Il Friuli terremotato dopo poco più di 10 anni tornò come era e dove era prima e la sua ricostruzione è stata un vero miracolo, frutto di oculato intervento dello Stato e della Regione, di determinazione delle genti del luogo, di sacrificio, di capacità organizzativa e imprenditoriale, di collaborazione tra enti pubblici, privati e di volontariato.
Ancora oggi, dopo 40 anni si ripete che la ricostruzione fu un miracolo, il “modello Friuli” continua a fare scuola. Hanno contribuito nella corsa di solidarietà anche Paesi esteri: Austria, Canada, Francia, Germania Occidentale, Olanda, Svizzera, USA.
Determinante fu l’apporto dei militari dell’Esercito, della Marina e dell’Aeronautica, ed anche della CRI, delle associazioni cattoliche (Diocesi, Caritas) fino ai movimenti spontanei di volontari.

SOCCORSO DELLE FERROVIE ITALIANE ALLE POPOLAZIONI TERREMOTATE

Anche le Ferrovie dello Stato donarono il loro contributo, come hanno sempre fatto in occasione di eventi difficili per la comunità nazionale e per le popolazioni. Lo avevano già fatto ad esempio in precedenti emergenze causate da eventi naturali, come nel sisma del 1968 nel Belice.
Ma come si trovavano a operare in quei giorni le FFSS danneggiate anch’esse dal tremendo sisma? Pur avendo esse subito ingenti danni alle tratte ferroviarie che alle stazioni, si attivarono per dare un primo e sicuro ricovero alle popolazioni terremotate e per fornire loro merci e servizi.
Il panorama non era allegro: molte località risultavano isolate per le frane causate dal sisma, la ferrovia interrotta in più punti. A Gemona la situazione era apocalittica. La stazione ferroviaria era un cumulo di macerie.

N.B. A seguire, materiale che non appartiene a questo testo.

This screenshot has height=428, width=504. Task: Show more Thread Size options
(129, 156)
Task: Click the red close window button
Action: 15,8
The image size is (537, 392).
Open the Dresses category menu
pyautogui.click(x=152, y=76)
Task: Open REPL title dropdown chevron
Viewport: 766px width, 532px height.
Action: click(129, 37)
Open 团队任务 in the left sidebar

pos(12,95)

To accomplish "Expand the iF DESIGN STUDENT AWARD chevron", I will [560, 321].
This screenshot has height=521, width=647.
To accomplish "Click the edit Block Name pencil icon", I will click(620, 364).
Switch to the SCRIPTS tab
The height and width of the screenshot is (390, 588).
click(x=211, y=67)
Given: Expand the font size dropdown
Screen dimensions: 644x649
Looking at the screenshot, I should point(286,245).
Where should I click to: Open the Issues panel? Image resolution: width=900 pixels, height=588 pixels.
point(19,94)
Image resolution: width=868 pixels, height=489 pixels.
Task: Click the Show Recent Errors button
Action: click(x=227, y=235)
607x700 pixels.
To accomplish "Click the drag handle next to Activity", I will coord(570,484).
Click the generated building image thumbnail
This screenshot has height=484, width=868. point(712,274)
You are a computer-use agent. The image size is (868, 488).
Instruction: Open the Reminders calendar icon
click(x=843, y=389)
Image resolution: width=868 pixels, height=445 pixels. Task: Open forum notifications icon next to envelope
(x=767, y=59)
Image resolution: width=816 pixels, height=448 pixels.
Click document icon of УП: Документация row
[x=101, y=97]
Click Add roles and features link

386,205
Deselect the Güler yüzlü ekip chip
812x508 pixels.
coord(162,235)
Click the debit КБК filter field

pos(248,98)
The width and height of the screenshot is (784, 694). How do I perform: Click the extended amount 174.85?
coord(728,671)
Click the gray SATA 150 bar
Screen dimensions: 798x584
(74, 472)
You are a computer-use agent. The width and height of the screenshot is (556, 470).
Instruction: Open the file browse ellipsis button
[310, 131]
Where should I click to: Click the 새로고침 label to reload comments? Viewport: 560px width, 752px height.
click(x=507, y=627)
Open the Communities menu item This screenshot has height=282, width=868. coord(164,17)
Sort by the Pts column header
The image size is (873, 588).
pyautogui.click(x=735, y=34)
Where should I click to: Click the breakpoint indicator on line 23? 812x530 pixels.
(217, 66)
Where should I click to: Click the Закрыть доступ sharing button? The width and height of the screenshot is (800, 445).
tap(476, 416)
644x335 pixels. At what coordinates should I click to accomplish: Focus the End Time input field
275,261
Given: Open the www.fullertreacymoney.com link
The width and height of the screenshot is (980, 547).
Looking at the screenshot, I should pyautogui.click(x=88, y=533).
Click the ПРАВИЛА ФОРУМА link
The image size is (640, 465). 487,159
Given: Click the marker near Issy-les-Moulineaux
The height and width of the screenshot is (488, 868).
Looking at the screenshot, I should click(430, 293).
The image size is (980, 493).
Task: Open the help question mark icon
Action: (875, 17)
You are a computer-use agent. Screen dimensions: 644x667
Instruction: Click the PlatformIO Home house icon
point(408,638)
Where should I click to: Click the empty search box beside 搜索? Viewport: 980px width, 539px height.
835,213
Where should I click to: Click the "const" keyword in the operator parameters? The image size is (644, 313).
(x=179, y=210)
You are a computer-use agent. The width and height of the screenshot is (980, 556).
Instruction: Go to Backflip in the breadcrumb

Così la testimonianza di un ferroviere, Enzo Paravano:
"Sono ancora vivi e ben presenti nei nostri ricordi i momenti di quell'incancellabile notte di luna piena del 6 maggio 1976 perché siamo stati subito avvisati e allertati di un qualche cosa di una certa gravità. Con il susseguirsi di notizie sempre più drammatiche che arrivavano da varie località del Friuli, molti ferrovieri alle prime luci dell'alba del giorno successivo, di propria iniziativa e con i propri mezzi, dimostrando altruismo, responsabilità e grande senso civico, raggiunsero prontamente la stazione di Udine, dove aveva sede l'ufficio del sorvegliante della linea che era preposto al coordinamento dei primi soccorsi e si misero a sua disposizione. Venne subito formato e attrezzato uno speciale treno-soccorso composto da alcuni vagoni in cui salimmo e che si diresse lentamente verso le zone del disastro. Man mano che ci si avvicinava ai centri terremotati le difficoltà di prosecuzione per ovvi motivi aumentavano sempre più, ma, nonostante tutto, dando fondo a sconosciute e inspiegabili forze interiori e facendo a volte anche l'impossibile, riuscimmo in tempi straordinariamente brevi a risistemare il binario gravemente dissestato dalle violente scosse telluriche e a liberare la sede ferroviaria ostruita da massi e detriti. Questo lavoro svolto in maniera continuativa giorno e notte, senza pause, ci permise, dopo pochi giorni, di raggiungere la stazione di Gemona, centro del sisma, consentendo di riattivare il transito, seppure nei modi prescritti, dei primi treni adibiti al soccorso e ripristinando, anche se provvisoriamente, i collegamenti ferroviari: sia quelli internazionali con la vicina Austria sia quelli con il resto dell'Italia, dando alla popolazione un'iniezione di fiducia e una parvenza di continuità di vita e di futuro".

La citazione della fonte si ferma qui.